Vous souvenez-vous du célèbre portrait de Winston Churchill (1874-1965) par Graham Sutherland (1903-1980), dévoré par les flammes dans la série La Couronne ? Une excellente étude préparatoire à cet ouvrage disparu dans des circonstances juteuses sera vendu aux enchères le 6 juin par Sotheby’s à Londres !
On croirait le voir en chair et en os.
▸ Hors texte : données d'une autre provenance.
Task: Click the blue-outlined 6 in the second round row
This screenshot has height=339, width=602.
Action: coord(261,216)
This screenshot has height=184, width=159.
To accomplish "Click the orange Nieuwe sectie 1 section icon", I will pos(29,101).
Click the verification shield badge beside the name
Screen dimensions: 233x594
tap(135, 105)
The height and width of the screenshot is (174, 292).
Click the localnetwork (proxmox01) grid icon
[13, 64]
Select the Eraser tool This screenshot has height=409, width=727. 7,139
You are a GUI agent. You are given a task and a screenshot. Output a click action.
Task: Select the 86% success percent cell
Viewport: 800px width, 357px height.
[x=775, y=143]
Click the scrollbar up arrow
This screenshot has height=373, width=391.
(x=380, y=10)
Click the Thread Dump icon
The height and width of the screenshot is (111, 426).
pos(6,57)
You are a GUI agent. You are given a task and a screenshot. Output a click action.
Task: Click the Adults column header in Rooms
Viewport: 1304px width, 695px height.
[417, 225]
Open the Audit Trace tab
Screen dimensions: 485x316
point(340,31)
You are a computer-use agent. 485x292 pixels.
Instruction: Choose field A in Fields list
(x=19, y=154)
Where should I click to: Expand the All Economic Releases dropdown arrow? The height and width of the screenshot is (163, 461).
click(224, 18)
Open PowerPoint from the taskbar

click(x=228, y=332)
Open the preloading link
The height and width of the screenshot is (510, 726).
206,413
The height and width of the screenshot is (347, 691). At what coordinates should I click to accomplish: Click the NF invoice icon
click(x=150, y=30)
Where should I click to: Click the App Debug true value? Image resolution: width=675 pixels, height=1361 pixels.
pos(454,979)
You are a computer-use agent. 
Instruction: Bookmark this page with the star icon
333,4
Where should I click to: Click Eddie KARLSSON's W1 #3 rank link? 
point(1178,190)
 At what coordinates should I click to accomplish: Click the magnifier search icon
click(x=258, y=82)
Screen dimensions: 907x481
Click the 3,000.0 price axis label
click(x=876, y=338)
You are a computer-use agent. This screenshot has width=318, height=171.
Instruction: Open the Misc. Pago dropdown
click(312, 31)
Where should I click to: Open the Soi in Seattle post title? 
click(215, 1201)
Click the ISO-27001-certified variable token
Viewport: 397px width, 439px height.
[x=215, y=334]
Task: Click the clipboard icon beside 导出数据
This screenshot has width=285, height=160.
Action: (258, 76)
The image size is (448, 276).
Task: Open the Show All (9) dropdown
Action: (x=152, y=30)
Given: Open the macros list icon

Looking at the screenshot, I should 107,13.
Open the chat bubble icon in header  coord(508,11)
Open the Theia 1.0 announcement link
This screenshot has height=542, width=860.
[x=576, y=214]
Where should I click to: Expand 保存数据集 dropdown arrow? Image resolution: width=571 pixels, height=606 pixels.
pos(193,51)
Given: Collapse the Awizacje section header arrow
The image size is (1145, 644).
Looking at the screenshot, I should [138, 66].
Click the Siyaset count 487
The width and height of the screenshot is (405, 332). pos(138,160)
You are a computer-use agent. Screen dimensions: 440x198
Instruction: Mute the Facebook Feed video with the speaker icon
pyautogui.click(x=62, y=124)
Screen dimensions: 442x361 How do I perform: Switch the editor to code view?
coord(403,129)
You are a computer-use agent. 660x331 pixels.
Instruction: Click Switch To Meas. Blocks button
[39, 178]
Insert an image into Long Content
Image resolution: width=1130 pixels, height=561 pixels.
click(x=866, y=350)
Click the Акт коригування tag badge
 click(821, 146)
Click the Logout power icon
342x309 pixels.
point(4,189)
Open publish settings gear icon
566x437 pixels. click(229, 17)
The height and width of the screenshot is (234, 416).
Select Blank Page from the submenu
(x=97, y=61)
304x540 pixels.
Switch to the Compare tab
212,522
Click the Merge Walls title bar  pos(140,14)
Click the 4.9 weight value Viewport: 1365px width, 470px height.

Sur fond noir, en quelques coups de pinceau agités, le peintre Graham Sutherland dévoile le visage de Churchill. Aux trois quarts, l’ancien Premier ministre britannique semble perdu dans ses pensées, l’air à la fois inquiet et intrigué, peut-être même légèrement amusé – pas aussi maussade en tout cas que sur le fameux ouvrage final pour lequel cette étude a été réalisée. Avec talent, l’artiste parvient à nous faire ressentir tout ces petites nuances vivantescomme si les muscles et les rides du « vieux lion » bougeaient sous nos yeux.
Le cadeau d’anniversaire pas si apprécié de Churchill
Peint en 1954cette étude pétrolière de 61 sur 51 centimètres est estimée entre environ 580 000 et 927 000 euros (500 000 et 800 000 livres sterling). L’œuvre promet de se vendre à bon prix compte tenu de son histoire savoureuse, racontée en 2016 par le neuvième épisode de la première saison de série La Couronne…
En 1954, pour le 80ème anniversaire de Churchilldes membres du Parlement britannique s’associent pour offrir au Premier ministre un portrait de lui réalisé par Graham Sutherland, réputé pour son travail au pinceau réaliste et brut. Au cours de l’été 1954, l’artiste visite à plusieurs reprises la maison de campagne de Churchill à Chartwell pour réaliser des croquis au fusain et des études à l’huile. Les deux hommes s’entendent bien, et jouent même aux cartes ensemble. Le peintre puis se retire dans son atelier pour réaliser secrètement les derniers travaux…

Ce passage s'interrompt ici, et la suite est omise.